Imagine that! Entrepreneurs Advised to keep day job!

I read this from a Chicago Business Article. I thought it was quite interesting. For as long as I have been in direct sales, they always pushed doing your business full time when in reality that does not fit for everyone. So enjoy the post!

Quit your job and devote all of your energy (and finances) to starting a business: That once sounded like the best formula for entrepreneurial success. But at times like this, when jobs are scarce, would-be entrepreneurs are gravitating toward a safer and, in some ways, more challenging path: moonlighting—keeping a full-time job while nurturing a startup in their off hours.

“In the end, it's probably the smartest thing,” says Barry Moltz, a Chicago-based business consultant and contributor to Crain's small-business blog, Enterprise City. “Because you don't know if you're going to be successful and you don't know if you're cut out to be an entrepreneur.”

Tiffany Kurtz started a cupcake business in 2009 with her husband, who works in automotive retail management. Ms. Kurtz, a marketing executive in the Chicago office of New York-based OmniCom Group Inc., had been thinking about starting a side business for a while. Last fall, she finally decided the time was right.

“The economy was really going south,” Ms. Kurtz says. “And especially in advertising and marketing, people were losing their jobs left and right. . . .You just never know what's going to happen.”

Their business, Flirty Cupcakes, sells baked goods out of a van that cruises downtown Chicago. Because the location and hours of the van (known by customers as “Big Blue”) change daily, its whereabouts are updated through social media.

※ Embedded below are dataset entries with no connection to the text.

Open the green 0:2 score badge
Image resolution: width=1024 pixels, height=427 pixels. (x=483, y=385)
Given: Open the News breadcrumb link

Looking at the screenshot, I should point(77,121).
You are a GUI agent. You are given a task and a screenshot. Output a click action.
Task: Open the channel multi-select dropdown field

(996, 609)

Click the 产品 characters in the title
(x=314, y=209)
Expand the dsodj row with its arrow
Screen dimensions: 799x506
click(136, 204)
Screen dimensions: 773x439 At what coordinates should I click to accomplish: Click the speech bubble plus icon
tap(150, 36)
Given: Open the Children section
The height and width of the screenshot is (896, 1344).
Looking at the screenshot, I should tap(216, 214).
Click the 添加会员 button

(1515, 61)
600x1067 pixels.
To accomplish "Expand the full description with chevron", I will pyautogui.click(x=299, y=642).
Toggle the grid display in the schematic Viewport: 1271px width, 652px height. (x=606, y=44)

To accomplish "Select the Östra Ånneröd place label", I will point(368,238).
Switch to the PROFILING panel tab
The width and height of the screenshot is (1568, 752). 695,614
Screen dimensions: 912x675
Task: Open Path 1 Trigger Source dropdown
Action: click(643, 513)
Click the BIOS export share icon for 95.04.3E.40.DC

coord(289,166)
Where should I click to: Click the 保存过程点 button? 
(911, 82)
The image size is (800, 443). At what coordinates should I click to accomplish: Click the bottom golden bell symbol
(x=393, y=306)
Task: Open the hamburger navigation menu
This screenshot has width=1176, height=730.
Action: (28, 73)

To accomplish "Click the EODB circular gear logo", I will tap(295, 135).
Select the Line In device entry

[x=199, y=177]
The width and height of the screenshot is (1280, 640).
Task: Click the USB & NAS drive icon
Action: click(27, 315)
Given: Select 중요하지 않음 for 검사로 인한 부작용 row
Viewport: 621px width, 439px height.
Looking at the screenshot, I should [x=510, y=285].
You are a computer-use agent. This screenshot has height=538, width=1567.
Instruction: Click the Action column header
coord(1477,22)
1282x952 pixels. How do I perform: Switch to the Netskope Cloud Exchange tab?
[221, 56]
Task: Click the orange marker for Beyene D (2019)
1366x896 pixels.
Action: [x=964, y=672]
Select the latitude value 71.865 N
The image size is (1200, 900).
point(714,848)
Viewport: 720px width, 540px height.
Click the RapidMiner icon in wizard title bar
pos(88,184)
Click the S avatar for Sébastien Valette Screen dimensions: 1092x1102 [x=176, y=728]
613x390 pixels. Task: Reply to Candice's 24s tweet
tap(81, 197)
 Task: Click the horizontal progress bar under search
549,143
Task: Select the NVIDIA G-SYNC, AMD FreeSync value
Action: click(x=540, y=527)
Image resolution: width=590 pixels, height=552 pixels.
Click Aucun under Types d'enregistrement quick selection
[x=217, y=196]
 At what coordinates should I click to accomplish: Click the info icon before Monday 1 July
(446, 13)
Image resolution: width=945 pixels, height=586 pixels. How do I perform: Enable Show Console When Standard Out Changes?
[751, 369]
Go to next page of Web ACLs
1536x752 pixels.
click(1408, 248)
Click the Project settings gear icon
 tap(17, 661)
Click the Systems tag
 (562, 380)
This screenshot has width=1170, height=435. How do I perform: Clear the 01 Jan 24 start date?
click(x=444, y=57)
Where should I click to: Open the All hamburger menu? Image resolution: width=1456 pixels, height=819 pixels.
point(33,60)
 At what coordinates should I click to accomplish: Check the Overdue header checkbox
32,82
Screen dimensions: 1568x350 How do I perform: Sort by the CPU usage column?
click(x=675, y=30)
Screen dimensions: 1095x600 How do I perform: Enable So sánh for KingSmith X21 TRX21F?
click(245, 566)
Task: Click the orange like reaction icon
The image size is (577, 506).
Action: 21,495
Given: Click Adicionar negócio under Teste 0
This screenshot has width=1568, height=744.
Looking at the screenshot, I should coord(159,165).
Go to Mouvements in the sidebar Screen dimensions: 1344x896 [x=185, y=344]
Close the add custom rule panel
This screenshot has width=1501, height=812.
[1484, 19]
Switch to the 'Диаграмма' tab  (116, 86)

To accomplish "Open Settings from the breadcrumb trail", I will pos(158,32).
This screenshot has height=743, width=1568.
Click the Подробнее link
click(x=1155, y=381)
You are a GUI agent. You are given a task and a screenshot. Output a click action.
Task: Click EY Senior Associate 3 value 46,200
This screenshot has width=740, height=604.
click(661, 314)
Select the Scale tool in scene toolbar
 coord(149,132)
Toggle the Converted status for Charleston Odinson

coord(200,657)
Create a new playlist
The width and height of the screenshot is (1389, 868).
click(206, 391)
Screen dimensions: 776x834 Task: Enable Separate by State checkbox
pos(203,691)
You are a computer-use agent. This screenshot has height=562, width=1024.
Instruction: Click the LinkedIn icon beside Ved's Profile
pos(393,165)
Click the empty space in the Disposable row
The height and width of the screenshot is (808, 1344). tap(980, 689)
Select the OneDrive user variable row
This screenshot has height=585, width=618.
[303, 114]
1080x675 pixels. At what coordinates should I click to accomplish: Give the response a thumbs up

Flirty Cupcakes has more than 3,600 followers on Twitter and 7,300 Facebook fans.

Ms. Kurtz, 40, and her husband saw Flirty Cupcakes as a small venture they could start with their savings. They expected to invest about $20,000 to outfit the van; it ultimately cost $50,000. That included the addition of a generator, a second air conditioner and replacement of the van's floor and walls—twice. (The first time, the city's health department said the van's interior wasn't smooth enough.)

Ms. Kurtz and her husband drive the van on some nights and weekends, but they've hired two bakers and two drivers to help carry the load.

Tricia Gott, meanwhile, is thinking about beer—when she's not working as a lead systems analyst for OfficeMax Inc. With Rich Szydlo, head bartender at Chicago restaurant onesixtyblue, she has launched Big Shoulders Beer Co.